Como resultado, nos vemos diante de um mundo que parecia pertencer apenas aos livros de história; onde os interesses nacionais das grande potências retornam com a força que, pelo visto, nunca deixaram de ter, mas estavam apenas adormecidos.
Esta nova (velha) geopolítica da nações, portanto, deixa sua marca mais nítida com o que a Rússia impõe em sua intervenção na Ucrânia: contestar o primado de que apenas os ocidentais teriam legitimidade para impor sua vontade através da guerra.
Eis a novidade que abala as estruturas do Sistema Internacional.
Diante desta iminente guerra de proporções globais, resultante do desafio russo e do acirrar da corrida armamentista – com o alarmante retorno ao jogo de Alemanha e Japão -, caminhamos inexoravelmente para um aprofundamento do caos sistêmico interestatal, bem como, da escalada do conflito social sistêmico, em particular, na Europa.

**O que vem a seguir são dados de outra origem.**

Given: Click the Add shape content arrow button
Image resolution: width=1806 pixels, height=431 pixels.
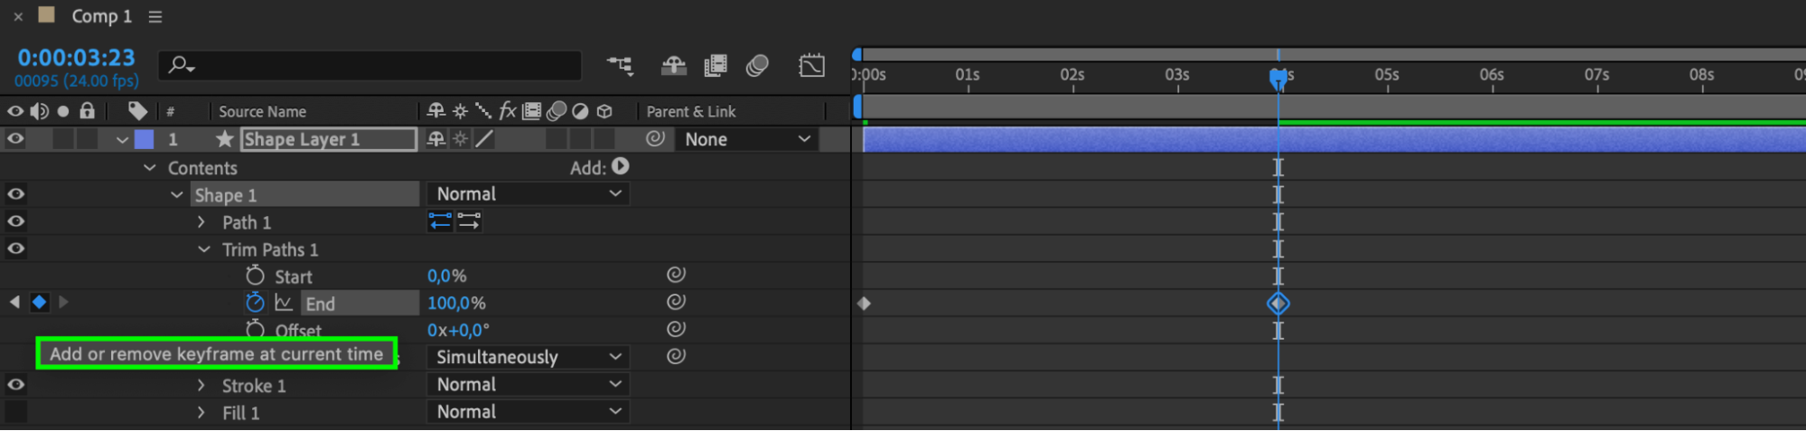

Como em outros momentos da história do Sistema Mundial, a Europa volta a ser o centro nervoso da luta pelo poder global. E como em outros momentos trágicos da história, o comportamento dos líderes europeus volta a se dar de maneira irracional; em meio a um jogo de soma negativa. Perdem os europeus.
Referências
ARRIGHI, Giovanni (1996) – O longo século XX. São Paulo: Unesp.
FIORI, José Luís (2004) – O poder americano. Petrópolis: Vozes.
FIORI, José Luís (2021) – Sobre a paz. Petrópolis: Vozes.
GILPIN, Robert (1981) – War and change in world politics. Cambridge. MA: Cambridge University Press.